▶ [Available data]:
****************

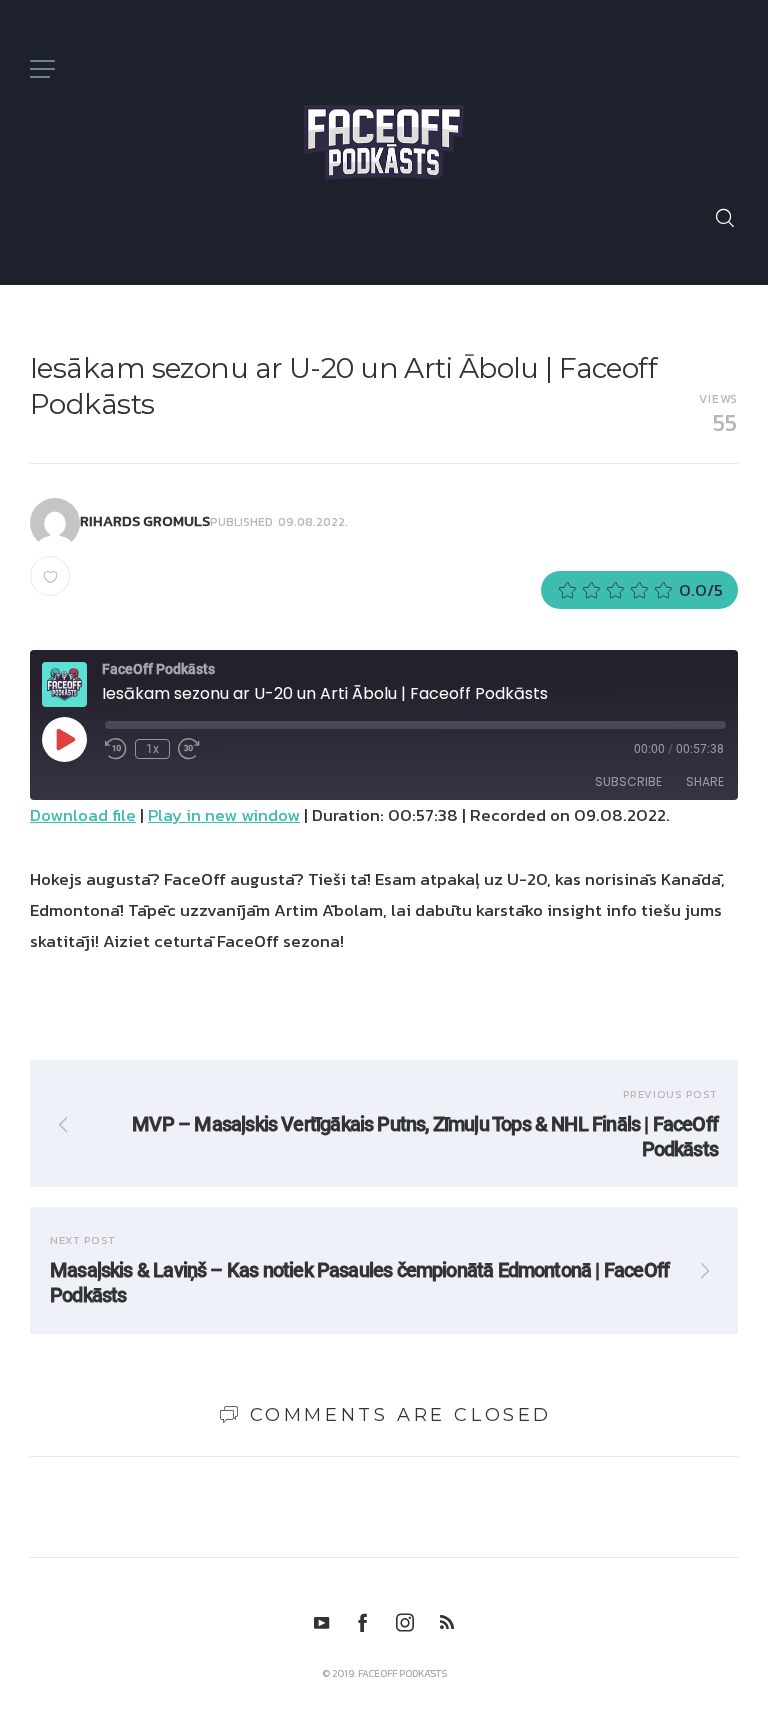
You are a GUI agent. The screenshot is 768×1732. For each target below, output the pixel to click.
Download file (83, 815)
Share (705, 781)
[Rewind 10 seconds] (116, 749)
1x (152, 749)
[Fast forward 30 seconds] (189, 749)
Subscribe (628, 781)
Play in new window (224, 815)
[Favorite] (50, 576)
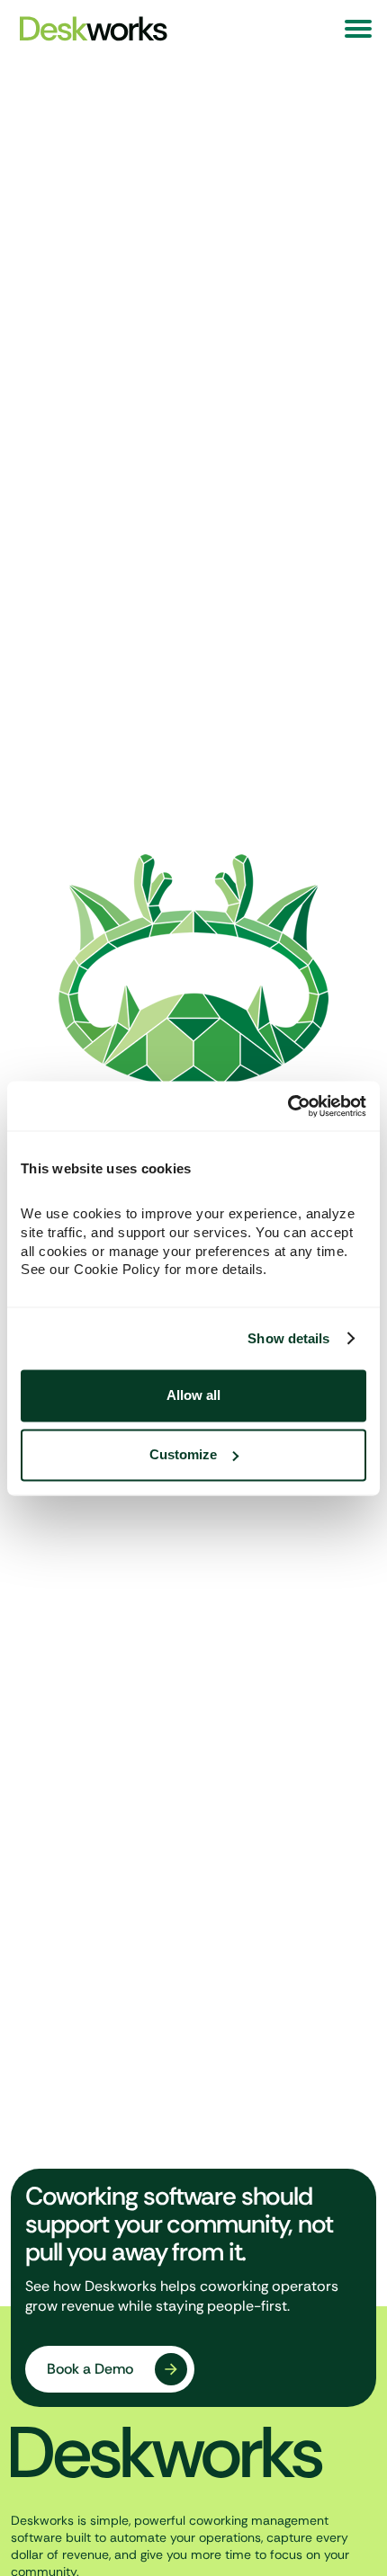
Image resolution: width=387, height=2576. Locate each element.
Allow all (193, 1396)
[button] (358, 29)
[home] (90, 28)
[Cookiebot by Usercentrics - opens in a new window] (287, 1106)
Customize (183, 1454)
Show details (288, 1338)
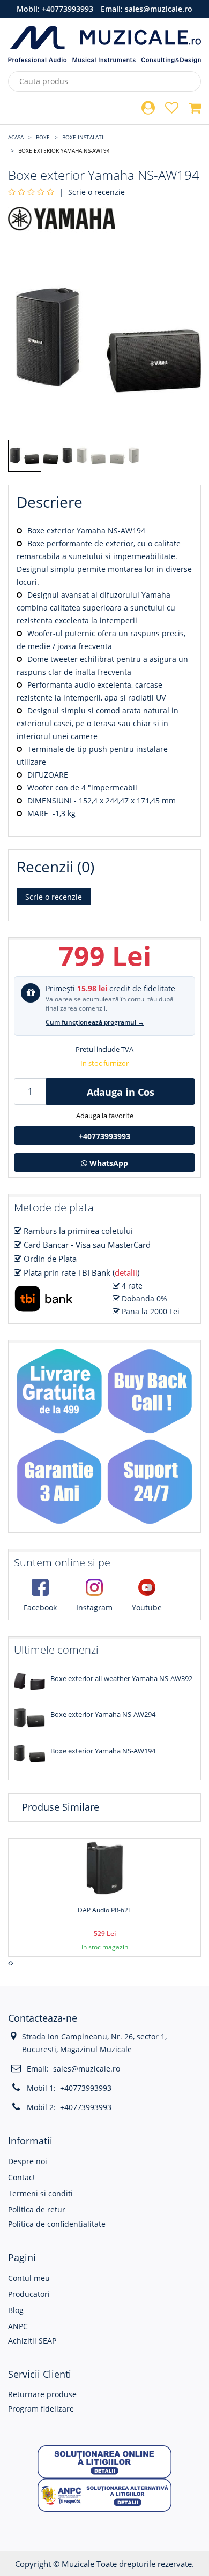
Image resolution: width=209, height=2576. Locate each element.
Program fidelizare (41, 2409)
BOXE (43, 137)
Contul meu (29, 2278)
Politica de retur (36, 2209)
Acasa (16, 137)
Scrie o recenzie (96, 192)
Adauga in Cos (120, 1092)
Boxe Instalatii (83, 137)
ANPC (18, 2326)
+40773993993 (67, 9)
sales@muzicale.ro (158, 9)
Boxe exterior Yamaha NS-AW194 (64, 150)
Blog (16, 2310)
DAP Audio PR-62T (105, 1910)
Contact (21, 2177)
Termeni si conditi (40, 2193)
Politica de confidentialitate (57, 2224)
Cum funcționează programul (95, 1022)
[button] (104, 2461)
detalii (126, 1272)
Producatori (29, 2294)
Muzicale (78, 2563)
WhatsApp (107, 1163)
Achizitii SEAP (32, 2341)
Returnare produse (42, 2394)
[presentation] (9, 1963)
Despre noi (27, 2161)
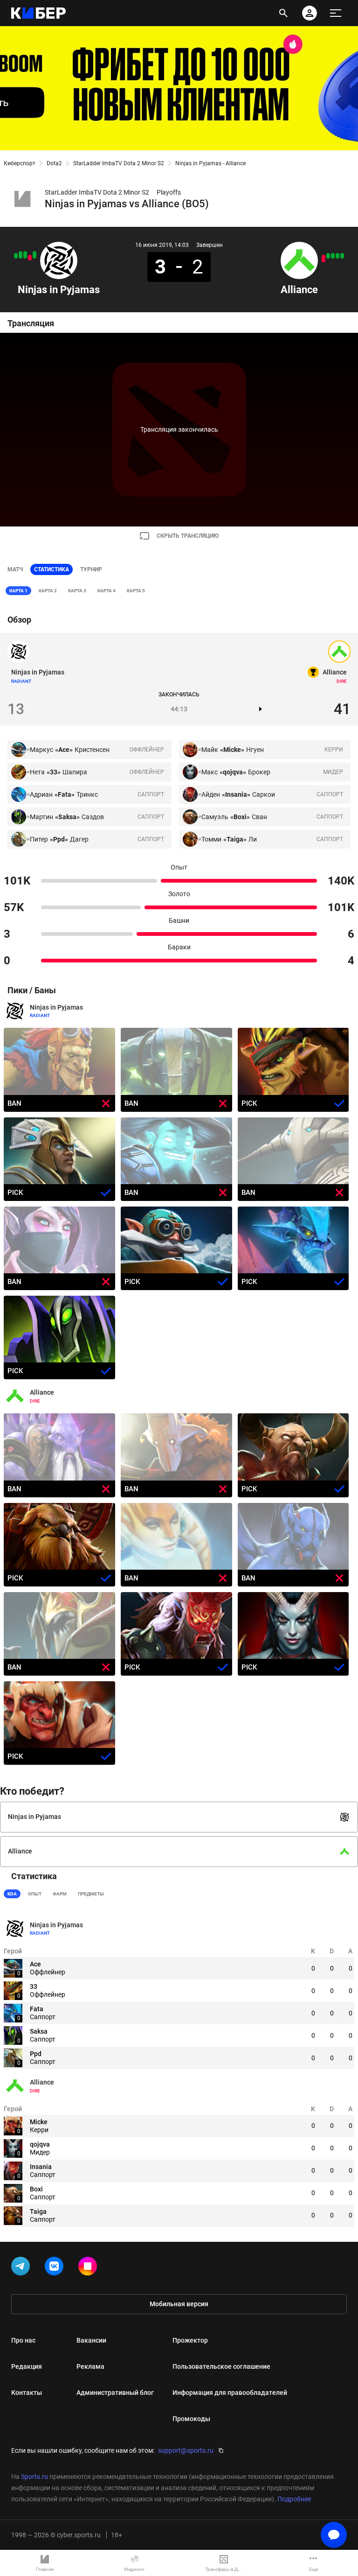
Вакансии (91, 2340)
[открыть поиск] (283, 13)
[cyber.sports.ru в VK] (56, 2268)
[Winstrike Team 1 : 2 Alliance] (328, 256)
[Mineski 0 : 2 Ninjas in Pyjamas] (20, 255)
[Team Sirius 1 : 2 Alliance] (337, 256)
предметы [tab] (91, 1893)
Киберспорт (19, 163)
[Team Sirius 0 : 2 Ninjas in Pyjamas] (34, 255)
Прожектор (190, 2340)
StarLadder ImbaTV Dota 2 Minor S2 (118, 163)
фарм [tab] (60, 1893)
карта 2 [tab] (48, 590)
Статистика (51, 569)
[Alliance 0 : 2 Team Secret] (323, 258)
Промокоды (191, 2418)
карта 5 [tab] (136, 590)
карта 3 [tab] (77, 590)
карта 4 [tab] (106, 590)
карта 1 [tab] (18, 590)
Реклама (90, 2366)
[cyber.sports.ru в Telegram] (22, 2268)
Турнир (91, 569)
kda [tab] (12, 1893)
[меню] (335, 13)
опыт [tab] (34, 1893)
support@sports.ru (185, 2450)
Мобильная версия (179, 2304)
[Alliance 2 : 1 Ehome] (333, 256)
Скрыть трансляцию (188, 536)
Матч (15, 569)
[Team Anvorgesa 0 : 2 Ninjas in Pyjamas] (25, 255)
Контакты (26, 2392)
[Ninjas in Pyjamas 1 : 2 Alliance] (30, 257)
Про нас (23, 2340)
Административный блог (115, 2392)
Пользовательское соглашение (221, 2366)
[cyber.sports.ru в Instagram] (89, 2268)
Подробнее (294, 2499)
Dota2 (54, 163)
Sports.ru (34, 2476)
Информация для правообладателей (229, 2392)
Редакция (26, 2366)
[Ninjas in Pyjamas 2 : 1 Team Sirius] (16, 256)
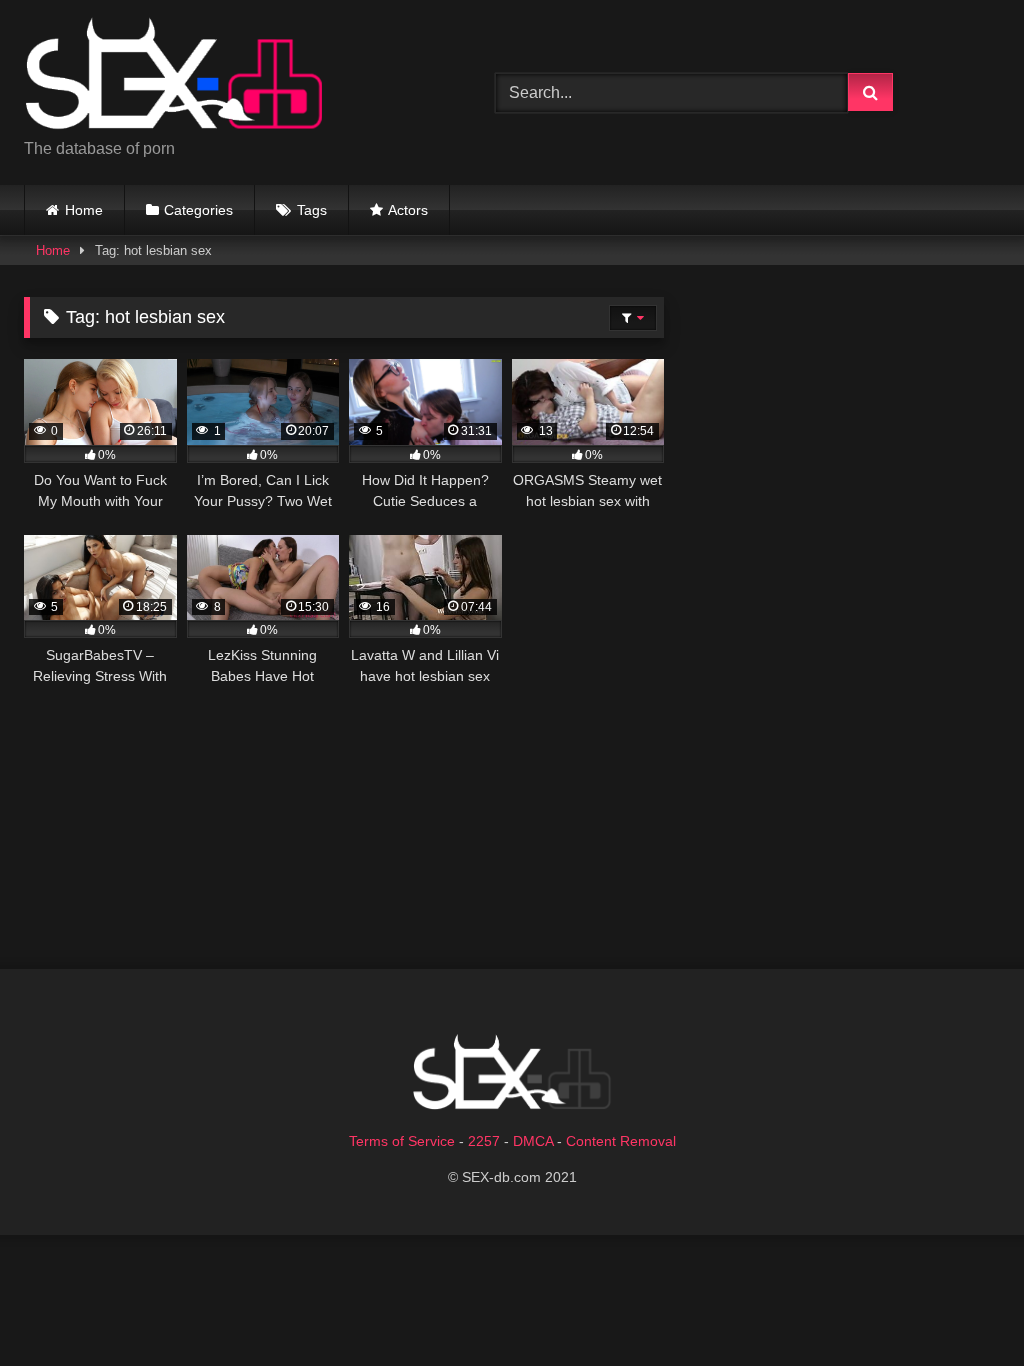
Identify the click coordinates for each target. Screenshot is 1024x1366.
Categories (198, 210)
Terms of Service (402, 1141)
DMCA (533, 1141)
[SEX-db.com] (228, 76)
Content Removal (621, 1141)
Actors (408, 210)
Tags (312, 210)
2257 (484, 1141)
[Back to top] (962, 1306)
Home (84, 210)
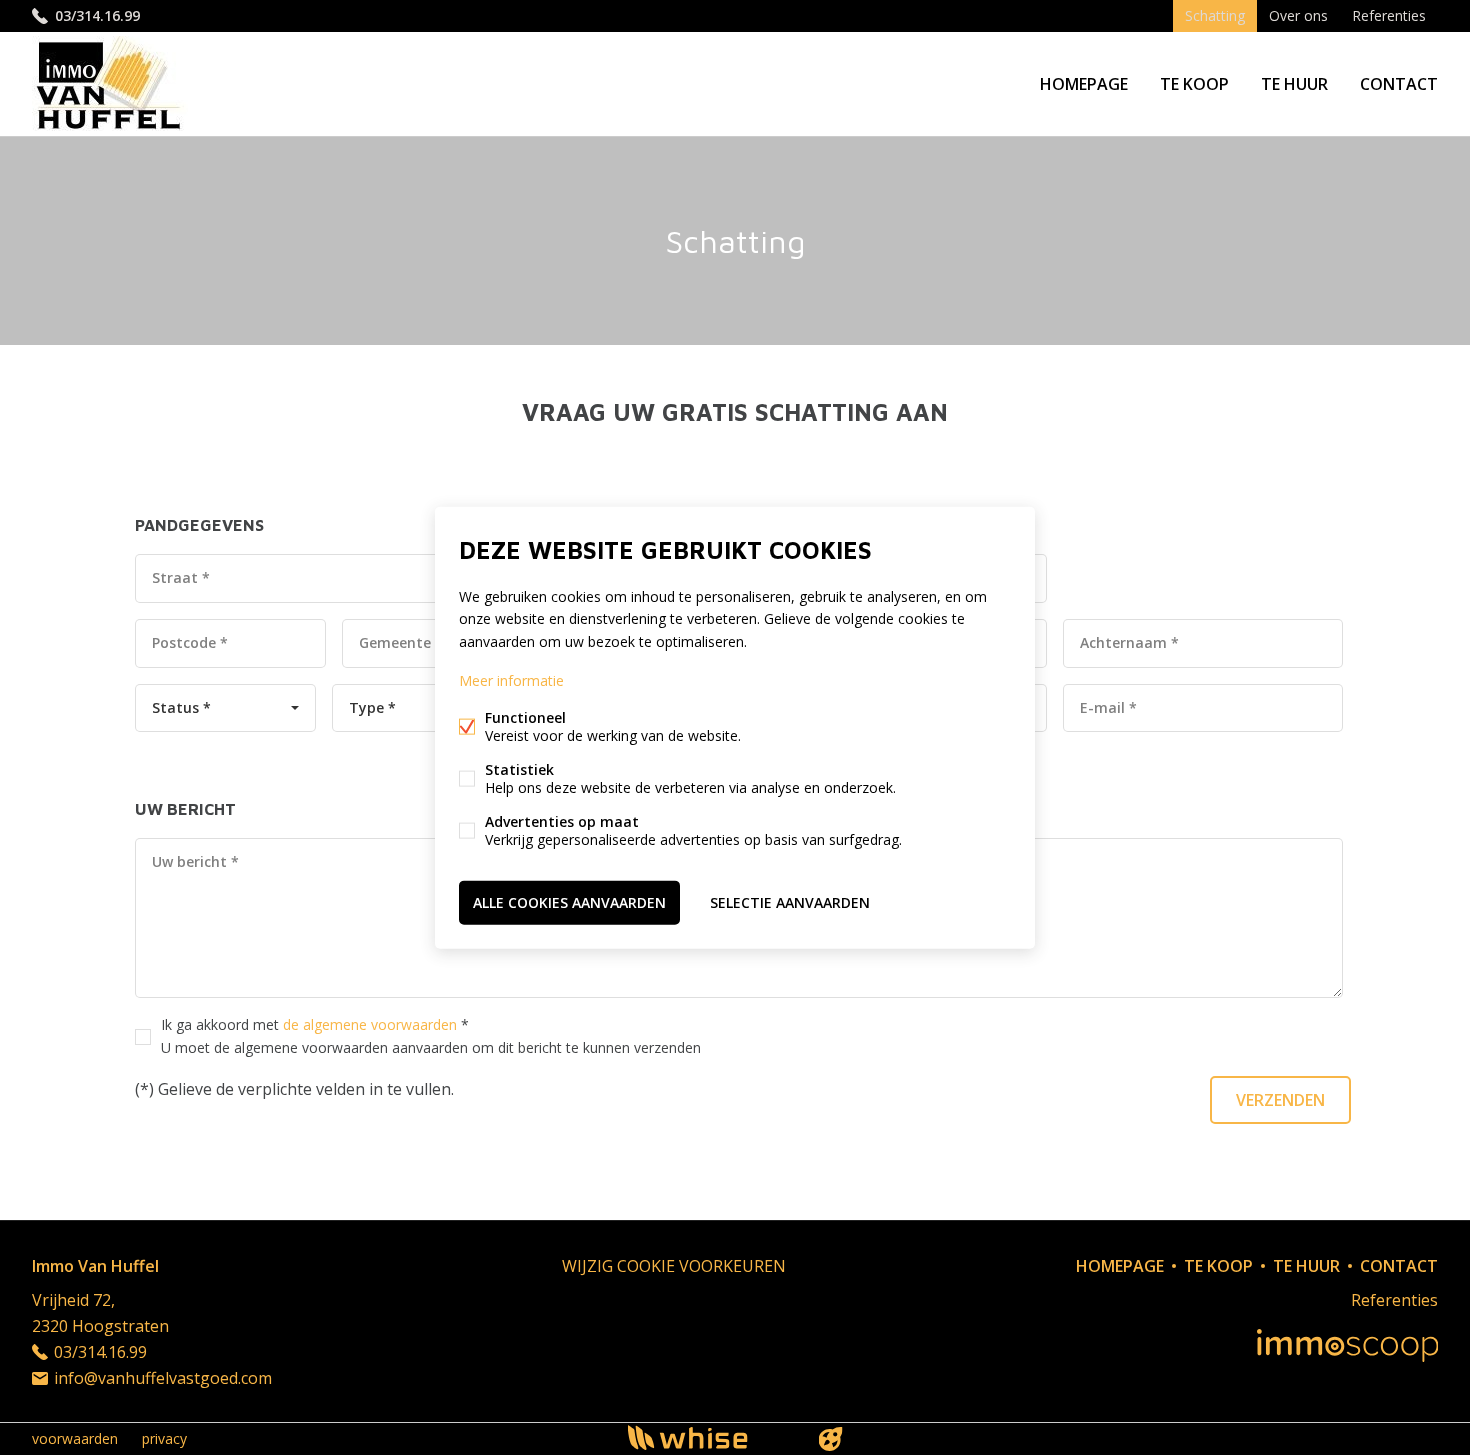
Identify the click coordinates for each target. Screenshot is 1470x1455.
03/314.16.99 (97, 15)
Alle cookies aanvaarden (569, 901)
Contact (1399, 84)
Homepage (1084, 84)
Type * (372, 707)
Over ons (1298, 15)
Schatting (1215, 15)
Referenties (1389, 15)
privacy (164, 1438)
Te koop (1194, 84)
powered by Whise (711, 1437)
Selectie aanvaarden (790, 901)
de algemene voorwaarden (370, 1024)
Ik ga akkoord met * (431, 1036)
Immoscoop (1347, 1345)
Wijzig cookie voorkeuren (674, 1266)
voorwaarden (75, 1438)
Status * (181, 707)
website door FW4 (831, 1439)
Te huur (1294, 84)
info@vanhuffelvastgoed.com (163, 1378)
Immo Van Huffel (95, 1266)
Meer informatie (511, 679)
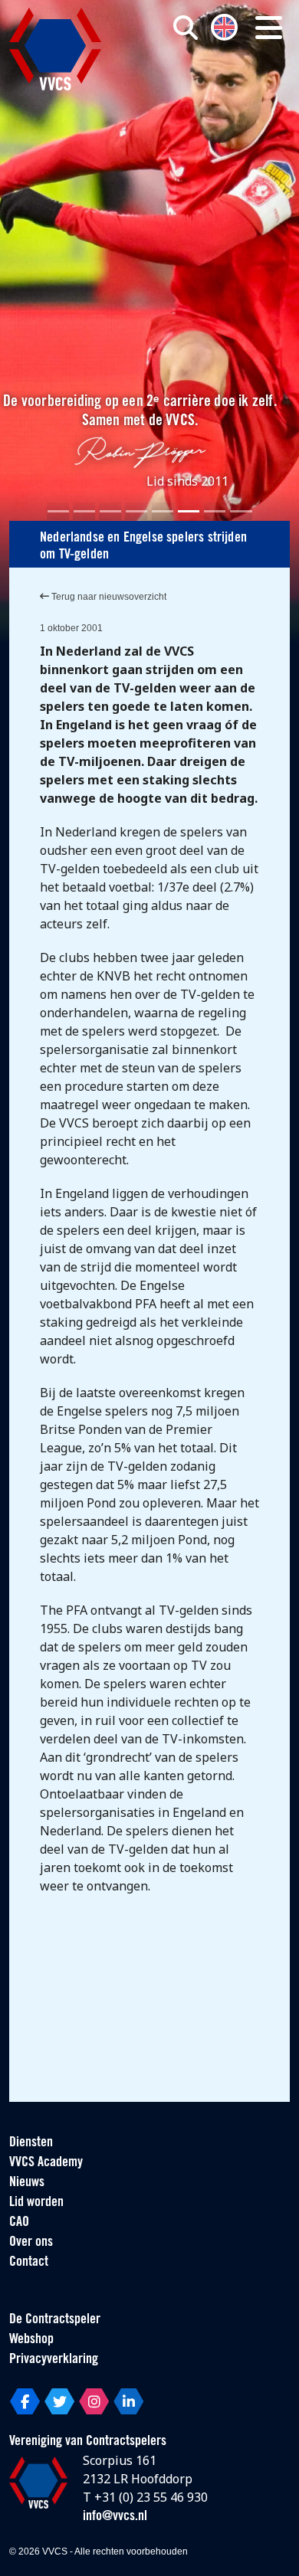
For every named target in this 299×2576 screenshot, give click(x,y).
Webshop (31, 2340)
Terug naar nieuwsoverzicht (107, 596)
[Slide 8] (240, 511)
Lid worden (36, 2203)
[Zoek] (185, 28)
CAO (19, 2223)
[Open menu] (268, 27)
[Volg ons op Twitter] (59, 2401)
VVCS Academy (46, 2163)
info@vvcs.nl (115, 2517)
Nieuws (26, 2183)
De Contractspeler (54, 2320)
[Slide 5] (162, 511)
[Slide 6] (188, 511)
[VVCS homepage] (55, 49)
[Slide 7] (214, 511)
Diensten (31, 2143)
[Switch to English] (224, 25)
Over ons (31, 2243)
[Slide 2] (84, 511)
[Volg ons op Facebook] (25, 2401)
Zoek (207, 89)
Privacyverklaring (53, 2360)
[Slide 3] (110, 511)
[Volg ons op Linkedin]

****************

▶ [Your assignment]:
The lines to reproduce run from the one above containing "Sports.ru (34, 2476)" through the one containing "[Slide 3] (110, 511)". Copy them exactly and leave out all pictures.

▶ [Response to the exercise]:
Sports.ru (34, 2476)
Информация для правообладателей (229, 2392)
Редакция (26, 2366)
[Ninjas in Pyjamas 2 : 1 Team Sirius] (16, 256)
Identify the click coordinates for each target. Screenshot is 1024x1366.
Categories (198, 210)
Terms of Service (402, 1141)
DMCA (533, 1141)
[SEX-db.com] (228, 76)
Content Removal (621, 1141)
Actors (408, 210)
Tags (312, 210)
2257 (484, 1141)
[Back to top] (962, 1306)
Home (84, 210)
Identify the click coordinates for each target. Screenshot is 1470x1455.
03/314.16.99 (97, 15)
Alle cookies aanvaarden (569, 901)
Contact (1399, 84)
Homepage (1084, 84)
Type * (372, 707)
Over ons (1298, 15)
Schatting (1215, 15)
Referenties (1389, 15)
privacy (164, 1438)
Te koop (1194, 84)
powered by Whise (711, 1437)
Selectie aanvaarden (790, 901)
de algemene voorwaarden (370, 1024)
Ik ga akkoord met * (431, 1036)
Immoscoop (1347, 1345)
Wijzig cookie voorkeuren (674, 1266)
voorwaarden (75, 1438)
Status * (181, 707)
website door FW4 (831, 1439)
Te huur (1294, 84)
info@vanhuffelvastgoed.com (163, 1378)
Immo Van Huffel (95, 1266)
Meer informatie (511, 679)
For every named target in this 299×2576 screenshot, give click(x,y).
Webshop (31, 2340)
Terug naar nieuwsoverzicht (107, 596)
[Slide 8] (240, 511)
Lid worden (36, 2203)
[Zoek] (185, 28)
CAO (19, 2223)
[Open menu] (268, 27)
[Volg ons op Twitter] (59, 2401)
VVCS Academy (46, 2163)
info@vvcs.nl (115, 2517)
Nieuws (26, 2183)
De Contractspeler (54, 2320)
[Slide 5] (162, 511)
[Slide 6] (188, 511)
[VVCS homepage] (55, 49)
[Slide 7] (214, 511)
Diensten (31, 2143)
[Switch to English] (224, 25)
Over ons (31, 2243)
[Slide 2] (84, 511)
[Volg ons op Facebook] (25, 2401)
Zoek (207, 89)
Privacyverklaring (53, 2360)
[Slide 3] (110, 511)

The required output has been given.